START TASK MATERIAL

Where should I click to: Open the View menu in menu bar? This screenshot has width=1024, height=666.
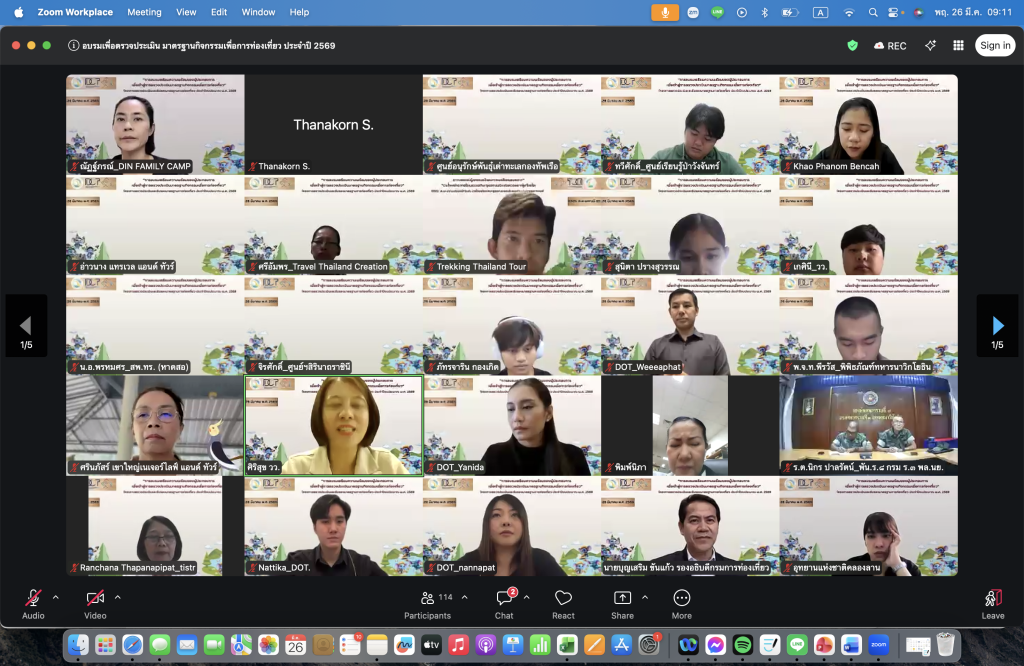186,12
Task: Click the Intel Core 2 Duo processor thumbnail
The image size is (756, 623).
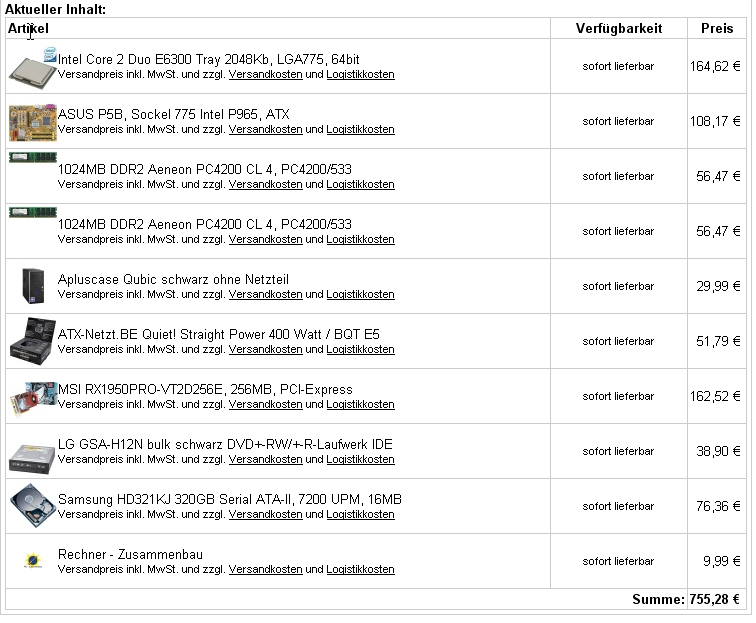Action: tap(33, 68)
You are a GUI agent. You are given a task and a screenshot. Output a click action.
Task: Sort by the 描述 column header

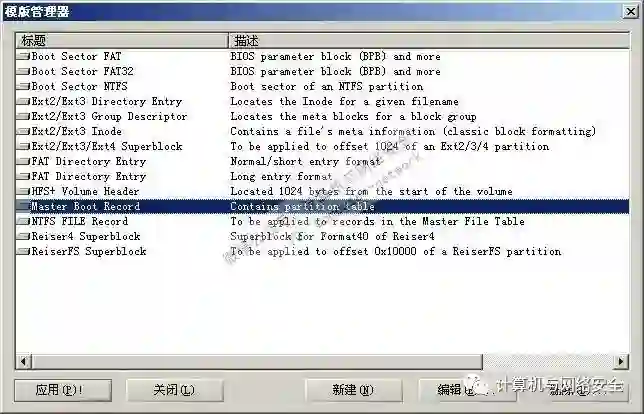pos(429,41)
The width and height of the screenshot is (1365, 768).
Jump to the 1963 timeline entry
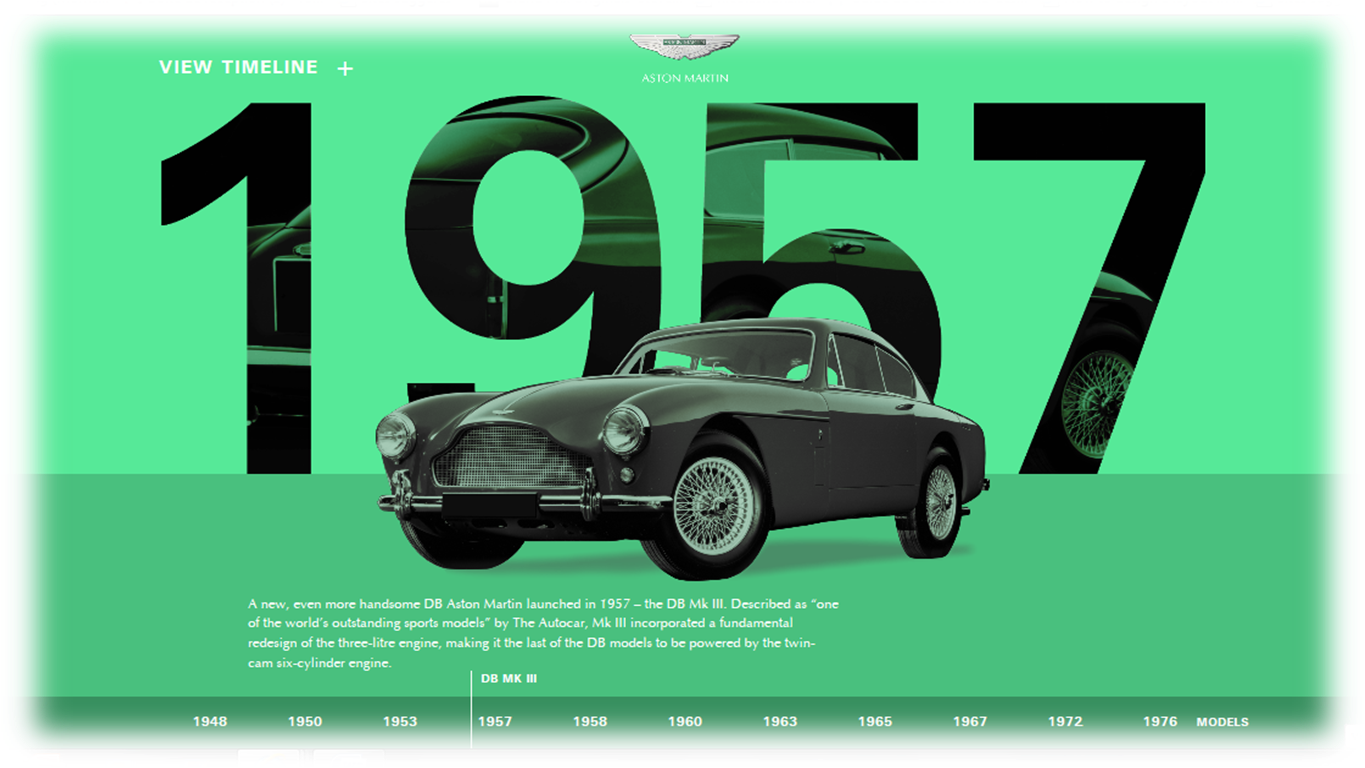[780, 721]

END TASK MATERIAL
START TASK MATERIAL

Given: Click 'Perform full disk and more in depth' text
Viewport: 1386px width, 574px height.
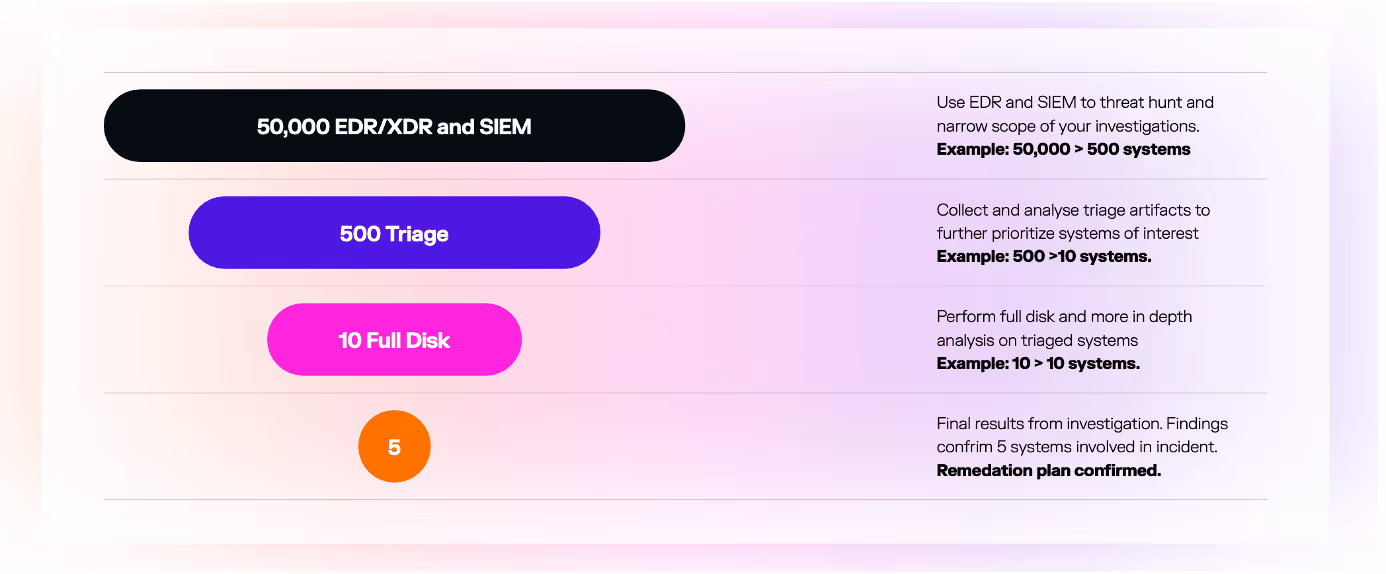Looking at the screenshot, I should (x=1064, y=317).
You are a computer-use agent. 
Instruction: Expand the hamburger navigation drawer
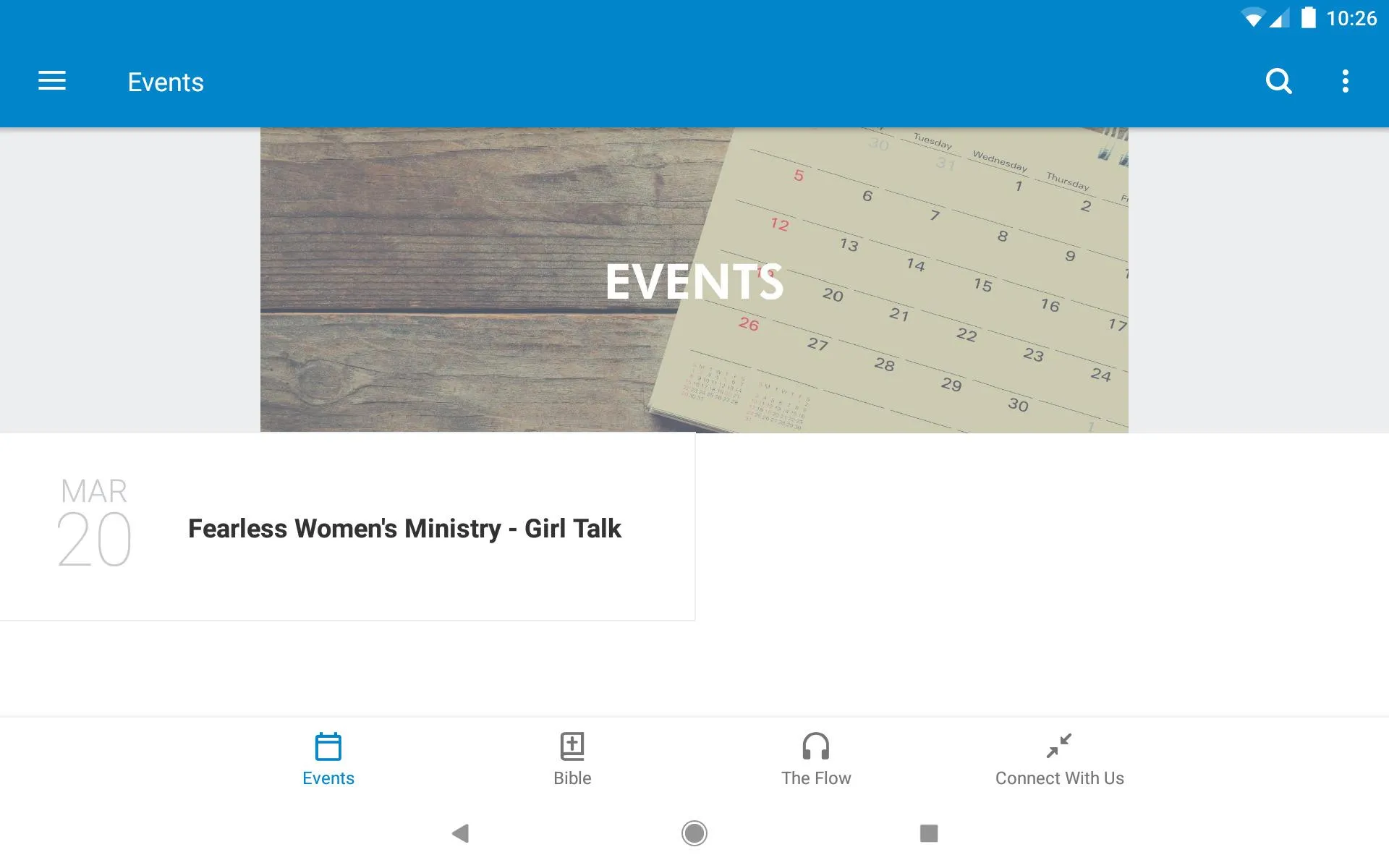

END TASK MATERIAL

DIRECTIONS: Return all lines above that mention the word "agent".

RESULT OF THE TASK:
You are a GUI agent. You are given a task and a screenshot. Output a click action.
You are a computer-use agent. 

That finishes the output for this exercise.